■ **DOCUMENT EXCERPT**
════════════════════

View of CMU and the Carnegie Museums from the Cathedral of Learning, a Creative Commons Attribution (2.0) image from Jimmy · Lin’s photostream

After almost two years of work and dozens of community meetings with neighbors in Oakland, Shadyside, and Squirrel Hill, Carnegie Mellon University’s ambitious 10-year Master Plan was unanimously approved by City Council at the end of April. This plan builds on the strengths and successes of the 2002 plan and is the second CMU Master Plan that I’ve had the opportunity to mediate and lead, and one of many that I’ve been intimately involved in throughout my time on Council as both a staff member and an elected official. The plan includes hundreds of millions of dollars of new investment into the campus and will create high-quality jobs in a variety of sectors including construction, academia, and technology while still balancing those changes with the quality of life and character of the surrounding residential neighborhoods and commercial business districts.

════════════════════

■ **SUPPLIED ENTRIES**
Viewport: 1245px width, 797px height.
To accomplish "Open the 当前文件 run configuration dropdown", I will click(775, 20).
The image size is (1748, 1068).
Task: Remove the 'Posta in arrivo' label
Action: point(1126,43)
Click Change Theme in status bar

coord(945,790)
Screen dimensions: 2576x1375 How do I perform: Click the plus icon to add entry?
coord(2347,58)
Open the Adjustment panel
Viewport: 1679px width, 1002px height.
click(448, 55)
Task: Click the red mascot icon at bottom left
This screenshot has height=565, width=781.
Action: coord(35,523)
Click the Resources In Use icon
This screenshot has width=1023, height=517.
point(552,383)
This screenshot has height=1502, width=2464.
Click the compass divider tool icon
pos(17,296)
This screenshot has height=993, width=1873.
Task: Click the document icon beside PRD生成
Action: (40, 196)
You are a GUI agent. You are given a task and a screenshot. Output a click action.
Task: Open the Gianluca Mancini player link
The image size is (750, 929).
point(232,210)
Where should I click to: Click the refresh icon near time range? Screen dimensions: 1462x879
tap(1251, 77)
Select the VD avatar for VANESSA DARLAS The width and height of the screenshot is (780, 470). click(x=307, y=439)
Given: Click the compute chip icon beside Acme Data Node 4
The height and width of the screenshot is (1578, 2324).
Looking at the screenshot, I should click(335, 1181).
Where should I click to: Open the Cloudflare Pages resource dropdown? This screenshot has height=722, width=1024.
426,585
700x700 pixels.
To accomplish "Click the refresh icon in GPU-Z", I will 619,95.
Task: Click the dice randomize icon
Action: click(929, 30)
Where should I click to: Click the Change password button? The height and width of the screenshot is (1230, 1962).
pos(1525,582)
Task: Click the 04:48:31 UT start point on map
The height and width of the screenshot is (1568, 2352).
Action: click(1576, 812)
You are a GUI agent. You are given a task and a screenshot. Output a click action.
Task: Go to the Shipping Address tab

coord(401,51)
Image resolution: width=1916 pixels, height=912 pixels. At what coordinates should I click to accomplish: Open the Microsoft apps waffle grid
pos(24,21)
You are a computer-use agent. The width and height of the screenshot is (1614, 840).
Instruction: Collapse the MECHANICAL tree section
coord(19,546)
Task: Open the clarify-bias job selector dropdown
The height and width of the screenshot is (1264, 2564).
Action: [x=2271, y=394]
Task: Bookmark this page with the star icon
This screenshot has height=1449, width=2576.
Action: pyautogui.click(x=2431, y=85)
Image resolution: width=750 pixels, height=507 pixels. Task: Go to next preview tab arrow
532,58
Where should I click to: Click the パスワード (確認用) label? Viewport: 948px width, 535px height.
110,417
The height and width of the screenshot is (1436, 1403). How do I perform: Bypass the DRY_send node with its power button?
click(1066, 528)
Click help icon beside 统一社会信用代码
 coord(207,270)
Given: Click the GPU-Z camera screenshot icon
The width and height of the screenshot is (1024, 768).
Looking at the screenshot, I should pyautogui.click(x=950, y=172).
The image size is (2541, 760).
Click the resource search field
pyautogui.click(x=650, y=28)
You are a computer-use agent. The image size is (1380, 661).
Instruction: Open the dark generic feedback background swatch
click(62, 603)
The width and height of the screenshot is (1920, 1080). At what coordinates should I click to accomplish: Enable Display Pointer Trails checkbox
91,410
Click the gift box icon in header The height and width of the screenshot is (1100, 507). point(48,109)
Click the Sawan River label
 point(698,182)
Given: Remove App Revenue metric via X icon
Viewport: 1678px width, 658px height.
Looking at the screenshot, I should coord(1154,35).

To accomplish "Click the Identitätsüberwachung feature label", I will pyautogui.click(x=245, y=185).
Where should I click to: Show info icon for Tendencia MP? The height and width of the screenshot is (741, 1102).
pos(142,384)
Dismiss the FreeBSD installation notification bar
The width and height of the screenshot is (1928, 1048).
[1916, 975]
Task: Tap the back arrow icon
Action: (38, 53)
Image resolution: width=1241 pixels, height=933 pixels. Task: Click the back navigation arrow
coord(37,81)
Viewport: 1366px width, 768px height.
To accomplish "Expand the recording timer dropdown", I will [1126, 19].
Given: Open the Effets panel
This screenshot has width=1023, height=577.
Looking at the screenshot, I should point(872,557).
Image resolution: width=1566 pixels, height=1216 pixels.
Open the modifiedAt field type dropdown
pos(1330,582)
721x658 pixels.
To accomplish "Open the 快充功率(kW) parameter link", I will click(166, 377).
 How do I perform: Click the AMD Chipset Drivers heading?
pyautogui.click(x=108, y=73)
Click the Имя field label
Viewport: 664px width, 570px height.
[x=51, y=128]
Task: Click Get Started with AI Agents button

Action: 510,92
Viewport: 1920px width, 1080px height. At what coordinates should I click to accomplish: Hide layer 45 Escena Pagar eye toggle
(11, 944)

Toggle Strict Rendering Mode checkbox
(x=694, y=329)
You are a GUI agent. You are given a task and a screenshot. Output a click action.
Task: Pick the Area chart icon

════════════════════

■ **WORK TO DO**
[A] Please translate this sentence from the Carnegie Mellon Master Plan passage into Spanish: "After almost two years of work and dozens of community meetings with neighbors in Oakland, Shadyside, and Squirrel Hill, Carnegie Mellon University’s ambitious 10-year Master Plan was unanimously approved by City Council at the end of April."
[B] According to the Carnegie Mellon Master Plan passage, which earlier plan does the new Master Plan build on?
[C] In the Carnegie Mellon Master Plan passage, rewrite the part starting at "After almost two" and ending at "commercial business districts.", swapping "high-quality" for "well-paid".

■ **EXERCISE ANSWERS**
[A] Tras casi dos años de trabajo y decenas de reuniones comunitarias con vecinos de Oakland, Shadyside y Squirrel Hill, el ambicioso Plan Maestro de 10 años de la Universidad Carnegie Mellon fue aprobado por unanimidad por el Concejo Municipal a finales de abril.

[B] The 2002 plan.

[C]
After almost two years of work and dozens of community meetings with neighbors in Oakland, Shadyside, and Squirrel Hill, Carnegie Mellon University’s ambitious 10-year Master Plan was unanimously approved by City Council at the end of April. This plan builds on the strengths and successes of the 2002 plan and is the second CMU Master Plan that I’ve had the opportunity to mediate and lead, and one of many that I’ve been intimately involved in throughout my time on Council as both a staff member and an elected official. The plan includes hundreds of millions of dollars of new investment into the campus and will create well-paid jobs in a variety of sectors including construction, academia, and technology while still balancing those changes with the quality of life and character of the surrounding residential neighborhoods and commercial business districts.